(Items listed in a dataset)
——
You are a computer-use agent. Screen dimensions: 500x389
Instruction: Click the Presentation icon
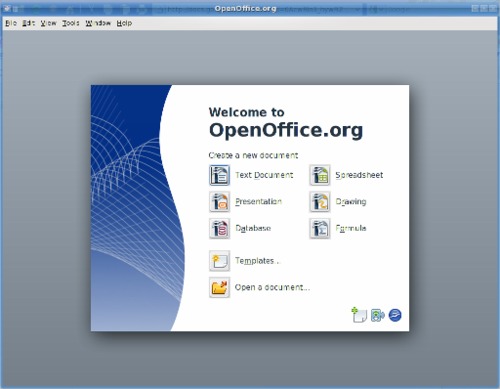219,202
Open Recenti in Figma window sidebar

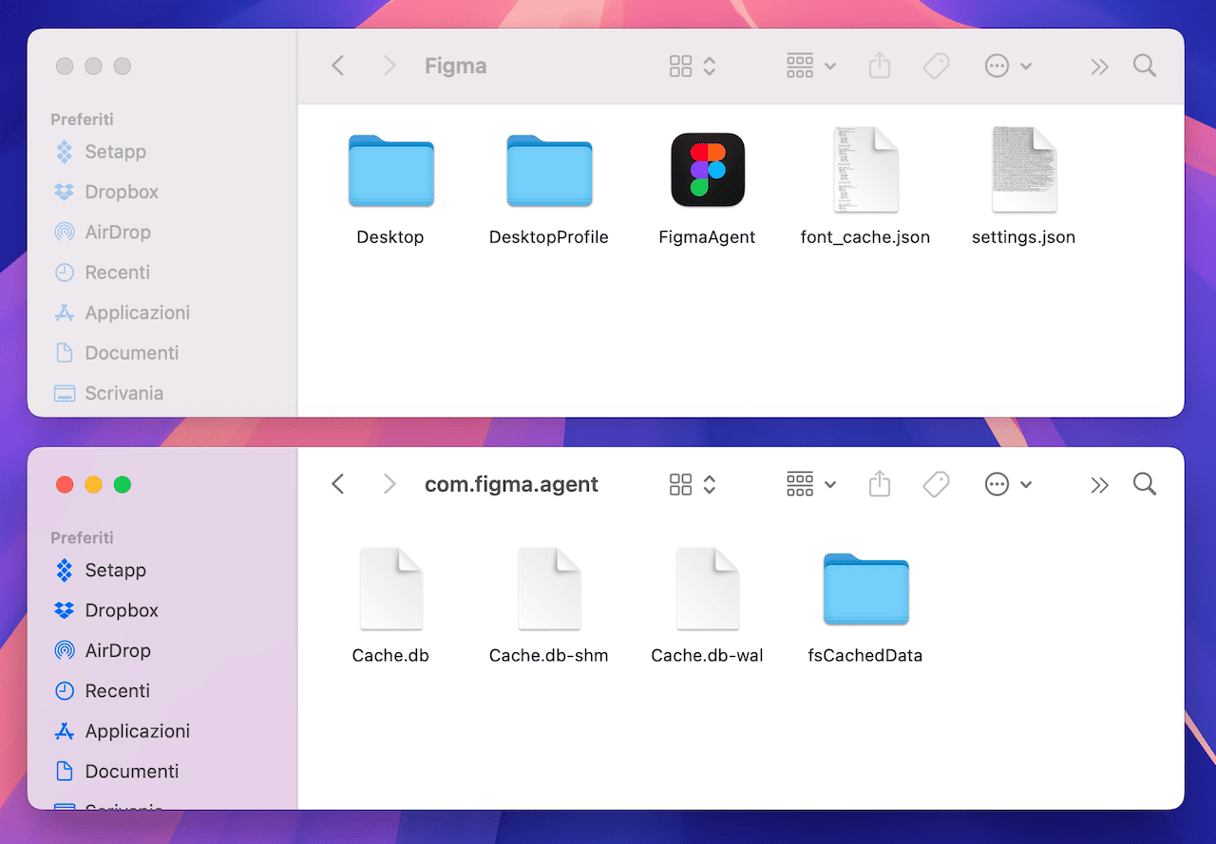click(x=117, y=272)
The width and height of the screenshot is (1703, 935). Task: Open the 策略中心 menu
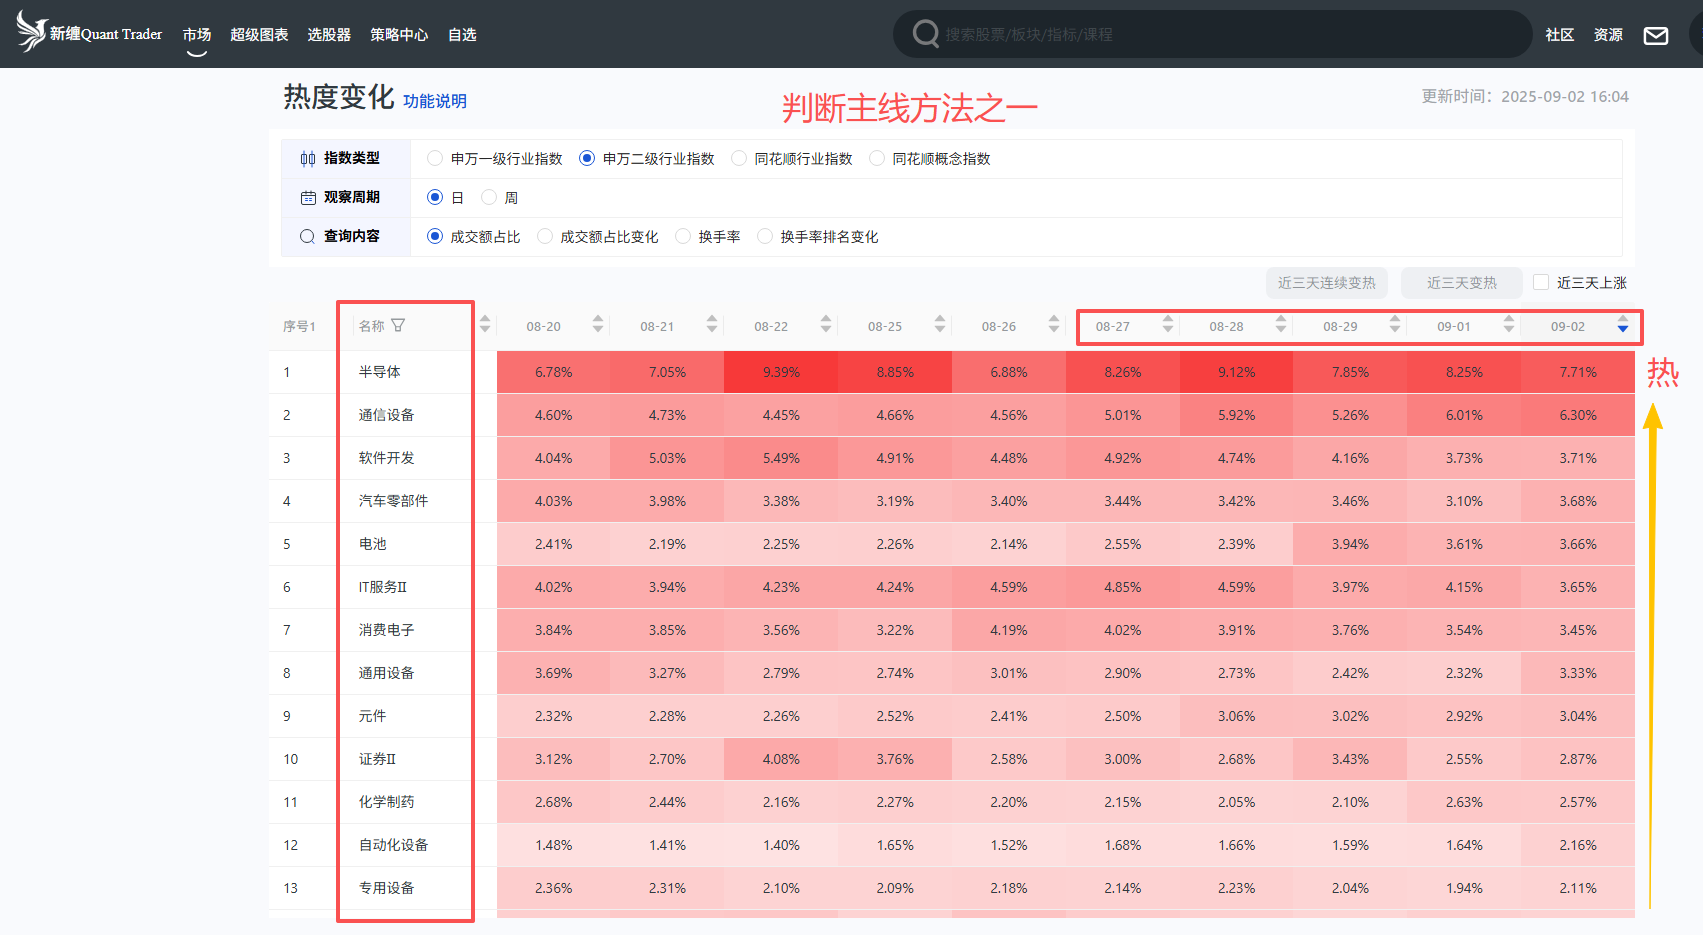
——
§ Problem
The records above are to be restated exactly, with all pictures omitted.

§ The answer
You are a computer-use agent. Screen dimensions: 500x389
Instruction: Click the Presentation icon
219,202
Open Recenti in Figma window sidebar

click(x=117, y=272)
The width and height of the screenshot is (1703, 935). Task: Open the 策略中心 menu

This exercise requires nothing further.